Egorov’s argument cuts deeper than the rsETH exploit itself. His point is that $606 million in DeFi losses in April alone – led by the $292 million Kelp DAO drain and the $285 million Drift exploit – and over $750 million in 2026 so far, is not bad luck.
It is the predictable result of an industry that keeps adding centralized single points of failure without thinking through what happens when they break.
“All issues like this should be prevented BEFORE they happen, not AFTER,” he wrote. “Number of single points of failure should be reduced, not increased. When these points of failure are unavoidable – trust should be split.”
That last line matters. He is not calling for DeFi to become TradFi. He is calling for DeFi to take its own architecture seriously.
Egorov Wants the Ethereum and Solana Foundations to Step Up
Egorov specifically called on the Ethereum Foundation and Solana Foundation to bring ecosystem projects together and develop shared safety principles – covering how to build safely, how to verify safety, and how to properly configure infrastructure that other protocols rely on.
He also suggested the industry could learn something from traditional finance, which has long dealt with centralized points of failure and developed frameworks around protecting them.
When one follower asked whether Curve itself would share its own principles and risk management practices first, Egorov replied: “Need to formalize the set of rules but yes, possible.”
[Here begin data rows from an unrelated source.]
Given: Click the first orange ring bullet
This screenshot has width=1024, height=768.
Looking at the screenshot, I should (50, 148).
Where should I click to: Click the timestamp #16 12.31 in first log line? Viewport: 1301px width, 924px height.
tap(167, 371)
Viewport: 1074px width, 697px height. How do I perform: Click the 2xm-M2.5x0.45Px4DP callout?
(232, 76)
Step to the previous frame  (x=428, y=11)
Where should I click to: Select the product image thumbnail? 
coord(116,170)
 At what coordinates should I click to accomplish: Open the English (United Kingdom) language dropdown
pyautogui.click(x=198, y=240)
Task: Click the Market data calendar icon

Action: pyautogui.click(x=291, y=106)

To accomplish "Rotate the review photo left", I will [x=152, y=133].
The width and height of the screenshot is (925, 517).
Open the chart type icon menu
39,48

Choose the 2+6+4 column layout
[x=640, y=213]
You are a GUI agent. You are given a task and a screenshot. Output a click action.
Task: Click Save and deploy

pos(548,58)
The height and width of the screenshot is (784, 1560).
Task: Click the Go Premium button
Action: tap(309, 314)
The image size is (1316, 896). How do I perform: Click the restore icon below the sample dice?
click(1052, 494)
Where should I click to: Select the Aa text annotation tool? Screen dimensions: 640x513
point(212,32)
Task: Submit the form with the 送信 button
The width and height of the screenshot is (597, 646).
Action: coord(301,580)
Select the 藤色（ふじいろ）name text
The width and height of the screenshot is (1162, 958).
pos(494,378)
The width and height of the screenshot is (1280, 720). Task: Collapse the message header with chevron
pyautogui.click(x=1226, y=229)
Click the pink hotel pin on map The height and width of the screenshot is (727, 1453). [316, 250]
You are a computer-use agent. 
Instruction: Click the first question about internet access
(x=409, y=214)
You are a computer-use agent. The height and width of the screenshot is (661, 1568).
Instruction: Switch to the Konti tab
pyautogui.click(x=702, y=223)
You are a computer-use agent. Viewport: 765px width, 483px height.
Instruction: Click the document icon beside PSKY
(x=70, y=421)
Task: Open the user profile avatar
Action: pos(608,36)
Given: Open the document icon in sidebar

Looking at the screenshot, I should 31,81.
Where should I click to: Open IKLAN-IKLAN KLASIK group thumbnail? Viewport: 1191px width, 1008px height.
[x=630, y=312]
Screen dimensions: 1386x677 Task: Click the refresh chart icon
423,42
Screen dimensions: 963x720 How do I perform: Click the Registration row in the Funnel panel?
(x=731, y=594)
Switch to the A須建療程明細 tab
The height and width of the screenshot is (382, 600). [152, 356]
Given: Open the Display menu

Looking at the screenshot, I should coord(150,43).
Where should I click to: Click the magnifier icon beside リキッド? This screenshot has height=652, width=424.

That means Curve Finance may be among the first major DeFi protocols to publish its own security standards – a concrete first step toward the industry-wide framework Egorov is calling for.
DeFi Will Win, But Only If It Grows Up
He closed his post with three words: “DeFi will win.”
The conviction is still there. But after a month that has exposed exactly how fragile the ecosystem’s trust assumptions are, winning is going to require building differently.